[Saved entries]
——————

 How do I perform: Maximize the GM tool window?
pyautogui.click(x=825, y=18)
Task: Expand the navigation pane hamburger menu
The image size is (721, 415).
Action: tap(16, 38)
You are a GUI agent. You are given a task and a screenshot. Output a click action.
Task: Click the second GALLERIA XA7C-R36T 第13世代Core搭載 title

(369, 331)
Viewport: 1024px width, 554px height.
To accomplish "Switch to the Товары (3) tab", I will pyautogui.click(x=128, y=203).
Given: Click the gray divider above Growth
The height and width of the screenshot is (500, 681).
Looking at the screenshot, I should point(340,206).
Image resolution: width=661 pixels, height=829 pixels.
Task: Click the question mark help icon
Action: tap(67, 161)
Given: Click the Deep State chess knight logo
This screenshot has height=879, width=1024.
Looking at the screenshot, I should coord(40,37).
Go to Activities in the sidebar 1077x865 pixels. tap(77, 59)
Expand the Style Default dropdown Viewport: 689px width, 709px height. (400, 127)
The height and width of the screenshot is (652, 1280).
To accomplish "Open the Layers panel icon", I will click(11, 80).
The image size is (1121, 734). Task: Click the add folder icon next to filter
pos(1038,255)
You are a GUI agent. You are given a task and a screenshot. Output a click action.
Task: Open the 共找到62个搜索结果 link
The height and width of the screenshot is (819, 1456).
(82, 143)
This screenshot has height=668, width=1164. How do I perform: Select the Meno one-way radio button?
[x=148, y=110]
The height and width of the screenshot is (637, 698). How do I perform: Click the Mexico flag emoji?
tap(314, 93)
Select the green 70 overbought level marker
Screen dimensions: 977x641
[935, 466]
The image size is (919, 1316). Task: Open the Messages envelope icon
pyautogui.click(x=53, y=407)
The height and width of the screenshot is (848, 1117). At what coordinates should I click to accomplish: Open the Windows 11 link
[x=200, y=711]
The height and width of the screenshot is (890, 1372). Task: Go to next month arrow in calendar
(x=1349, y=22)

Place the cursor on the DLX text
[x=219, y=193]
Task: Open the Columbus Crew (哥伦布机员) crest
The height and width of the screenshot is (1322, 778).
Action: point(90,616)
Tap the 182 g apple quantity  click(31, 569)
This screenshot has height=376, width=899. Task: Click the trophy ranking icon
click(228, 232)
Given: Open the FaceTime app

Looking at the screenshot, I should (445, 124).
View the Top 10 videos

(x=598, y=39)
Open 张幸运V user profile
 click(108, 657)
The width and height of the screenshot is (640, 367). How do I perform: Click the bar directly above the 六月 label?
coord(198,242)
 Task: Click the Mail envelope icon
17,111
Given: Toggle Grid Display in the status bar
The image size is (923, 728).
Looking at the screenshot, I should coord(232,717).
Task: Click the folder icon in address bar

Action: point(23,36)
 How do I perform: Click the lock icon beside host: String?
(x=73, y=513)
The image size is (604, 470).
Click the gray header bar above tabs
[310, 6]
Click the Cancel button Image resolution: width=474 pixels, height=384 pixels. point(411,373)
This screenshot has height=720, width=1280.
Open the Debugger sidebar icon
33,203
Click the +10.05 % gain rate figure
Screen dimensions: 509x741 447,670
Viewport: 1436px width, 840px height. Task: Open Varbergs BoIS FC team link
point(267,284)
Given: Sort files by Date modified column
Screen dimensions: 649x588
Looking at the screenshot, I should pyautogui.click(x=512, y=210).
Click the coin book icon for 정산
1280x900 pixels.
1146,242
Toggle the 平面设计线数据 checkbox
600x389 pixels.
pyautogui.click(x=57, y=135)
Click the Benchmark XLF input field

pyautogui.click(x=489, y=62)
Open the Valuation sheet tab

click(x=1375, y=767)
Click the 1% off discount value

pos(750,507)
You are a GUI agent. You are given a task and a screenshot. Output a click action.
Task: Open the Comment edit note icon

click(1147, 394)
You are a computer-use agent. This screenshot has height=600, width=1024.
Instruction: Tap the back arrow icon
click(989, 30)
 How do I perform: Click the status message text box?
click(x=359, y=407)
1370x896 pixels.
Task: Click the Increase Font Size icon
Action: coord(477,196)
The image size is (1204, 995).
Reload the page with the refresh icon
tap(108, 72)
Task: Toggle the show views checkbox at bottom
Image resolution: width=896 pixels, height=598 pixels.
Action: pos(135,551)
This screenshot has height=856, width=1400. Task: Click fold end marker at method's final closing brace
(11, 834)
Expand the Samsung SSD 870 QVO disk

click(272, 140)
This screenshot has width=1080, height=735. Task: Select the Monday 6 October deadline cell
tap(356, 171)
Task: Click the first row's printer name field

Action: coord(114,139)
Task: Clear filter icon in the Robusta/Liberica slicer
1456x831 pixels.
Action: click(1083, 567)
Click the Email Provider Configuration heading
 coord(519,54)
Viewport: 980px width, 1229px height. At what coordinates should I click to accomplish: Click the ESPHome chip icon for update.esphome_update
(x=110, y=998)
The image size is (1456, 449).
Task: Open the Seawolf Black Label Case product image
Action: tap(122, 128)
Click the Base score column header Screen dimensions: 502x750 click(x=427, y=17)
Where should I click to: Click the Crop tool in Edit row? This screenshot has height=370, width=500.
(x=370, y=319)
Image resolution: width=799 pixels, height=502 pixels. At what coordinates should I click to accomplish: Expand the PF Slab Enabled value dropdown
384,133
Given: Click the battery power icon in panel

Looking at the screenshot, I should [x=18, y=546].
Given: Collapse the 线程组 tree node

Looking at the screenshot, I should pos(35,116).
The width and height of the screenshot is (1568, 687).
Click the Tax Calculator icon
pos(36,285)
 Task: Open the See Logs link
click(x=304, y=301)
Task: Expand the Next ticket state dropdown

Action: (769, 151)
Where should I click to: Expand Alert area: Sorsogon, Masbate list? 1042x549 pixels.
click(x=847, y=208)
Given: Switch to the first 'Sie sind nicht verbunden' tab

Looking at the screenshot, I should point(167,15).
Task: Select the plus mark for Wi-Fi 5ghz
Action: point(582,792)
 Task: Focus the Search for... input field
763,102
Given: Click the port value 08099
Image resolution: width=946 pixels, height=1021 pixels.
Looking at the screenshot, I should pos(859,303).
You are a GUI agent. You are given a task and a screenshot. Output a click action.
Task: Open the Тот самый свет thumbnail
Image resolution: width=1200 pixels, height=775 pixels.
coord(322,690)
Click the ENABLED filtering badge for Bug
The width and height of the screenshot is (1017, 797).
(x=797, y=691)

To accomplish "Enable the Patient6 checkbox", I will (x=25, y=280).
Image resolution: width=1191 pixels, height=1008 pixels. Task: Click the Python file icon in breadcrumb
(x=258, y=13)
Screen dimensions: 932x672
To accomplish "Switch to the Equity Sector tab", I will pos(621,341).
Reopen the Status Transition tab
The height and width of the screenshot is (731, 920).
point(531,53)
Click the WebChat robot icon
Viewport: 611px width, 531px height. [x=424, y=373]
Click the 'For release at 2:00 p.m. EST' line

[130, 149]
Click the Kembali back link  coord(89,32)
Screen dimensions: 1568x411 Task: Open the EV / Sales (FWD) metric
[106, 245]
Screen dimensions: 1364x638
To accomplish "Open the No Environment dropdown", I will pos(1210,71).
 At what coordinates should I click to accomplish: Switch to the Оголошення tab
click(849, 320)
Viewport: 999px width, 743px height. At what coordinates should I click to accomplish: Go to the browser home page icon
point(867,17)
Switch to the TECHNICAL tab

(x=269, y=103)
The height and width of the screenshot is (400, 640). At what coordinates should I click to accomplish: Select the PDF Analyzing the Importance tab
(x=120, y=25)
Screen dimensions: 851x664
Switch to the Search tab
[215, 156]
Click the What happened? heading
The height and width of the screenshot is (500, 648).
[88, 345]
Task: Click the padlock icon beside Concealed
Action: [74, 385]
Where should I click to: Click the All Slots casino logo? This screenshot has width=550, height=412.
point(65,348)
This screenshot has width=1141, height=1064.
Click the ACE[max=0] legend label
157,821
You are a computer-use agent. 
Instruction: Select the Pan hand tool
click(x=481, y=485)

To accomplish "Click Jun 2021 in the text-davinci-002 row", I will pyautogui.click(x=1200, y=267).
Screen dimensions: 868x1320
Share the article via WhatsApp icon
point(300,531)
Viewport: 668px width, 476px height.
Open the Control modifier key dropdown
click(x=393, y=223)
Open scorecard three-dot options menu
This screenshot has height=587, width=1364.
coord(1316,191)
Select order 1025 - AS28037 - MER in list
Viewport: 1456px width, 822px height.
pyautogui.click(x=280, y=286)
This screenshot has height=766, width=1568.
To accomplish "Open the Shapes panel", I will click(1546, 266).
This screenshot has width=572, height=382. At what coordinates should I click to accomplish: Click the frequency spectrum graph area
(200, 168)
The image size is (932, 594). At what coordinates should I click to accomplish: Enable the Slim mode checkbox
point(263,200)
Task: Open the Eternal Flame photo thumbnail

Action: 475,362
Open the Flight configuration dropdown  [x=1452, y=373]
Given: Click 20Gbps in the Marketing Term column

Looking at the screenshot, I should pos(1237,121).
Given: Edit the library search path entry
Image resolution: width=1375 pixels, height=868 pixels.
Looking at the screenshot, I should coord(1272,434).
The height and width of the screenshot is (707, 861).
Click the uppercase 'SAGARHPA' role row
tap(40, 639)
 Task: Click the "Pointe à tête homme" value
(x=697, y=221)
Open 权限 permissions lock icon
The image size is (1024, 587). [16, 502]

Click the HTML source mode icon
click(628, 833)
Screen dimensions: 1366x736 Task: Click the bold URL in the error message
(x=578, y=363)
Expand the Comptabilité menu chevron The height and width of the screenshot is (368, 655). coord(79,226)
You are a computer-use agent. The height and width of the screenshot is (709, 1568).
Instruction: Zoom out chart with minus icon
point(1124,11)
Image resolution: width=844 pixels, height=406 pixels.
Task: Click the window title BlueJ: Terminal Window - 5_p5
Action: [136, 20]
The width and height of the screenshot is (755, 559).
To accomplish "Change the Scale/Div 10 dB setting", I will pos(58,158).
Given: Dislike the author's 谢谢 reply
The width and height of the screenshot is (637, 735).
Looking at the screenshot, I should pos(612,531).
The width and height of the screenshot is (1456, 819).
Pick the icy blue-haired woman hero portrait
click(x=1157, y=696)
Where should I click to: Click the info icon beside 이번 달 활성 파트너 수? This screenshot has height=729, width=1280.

——————

Task directions
Write out, from the lines above, only those from the line with "Go to Activities" to the line with "The image size is (604, 470).", exactly as given, including the first and the last.

Written solution
Go to Activities in the sidebar 1077x865 pixels. tap(77, 59)
Expand the Style Default dropdown Viewport: 689px width, 709px height. (400, 127)
The height and width of the screenshot is (652, 1280).
To accomplish "Open the Layers panel icon", I will click(11, 80).
The image size is (1121, 734). Task: Click the add folder icon next to filter
pos(1038,255)
You are a GUI agent. You are given a task and a screenshot. Output a click action.
Task: Open the 共找到62个搜索结果 link
The height and width of the screenshot is (819, 1456).
(82, 143)
This screenshot has height=668, width=1164. How do I perform: Select the Meno one-way radio button?
[x=148, y=110]
The height and width of the screenshot is (637, 698). How do I perform: Click the Mexico flag emoji?
tap(314, 93)
Select the green 70 overbought level marker
Screen dimensions: 977x641
[935, 466]
The image size is (919, 1316). Task: Open the Messages envelope icon
pyautogui.click(x=53, y=407)
The height and width of the screenshot is (848, 1117). At what coordinates should I click to accomplish: Open the Windows 11 link
[x=200, y=711]
The height and width of the screenshot is (890, 1372). Task: Go to next month arrow in calendar
(x=1349, y=22)

Place the cursor on the DLX text
[x=219, y=193]
Task: Open the Columbus Crew (哥伦布机员) crest
The height and width of the screenshot is (1322, 778).
Action: point(90,616)
Tap the 182 g apple quantity  click(31, 569)
This screenshot has height=376, width=899. Task: Click the trophy ranking icon
click(228, 232)
Given: Open the FaceTime app

Looking at the screenshot, I should (445, 124).
View the Top 10 videos

(x=598, y=39)
Open 张幸运V user profile
 click(108, 657)
The width and height of the screenshot is (640, 367). How do I perform: Click the bar directly above the 六月 label?
coord(198,242)
 Task: Click the Mail envelope icon
17,111
Given: Toggle Grid Display in the status bar
The image size is (923, 728).
Looking at the screenshot, I should coord(232,717).
Task: Click the folder icon in address bar

Action: point(23,36)
 How do I perform: Click the lock icon beside host: String?
(x=73, y=513)
The image size is (604, 470).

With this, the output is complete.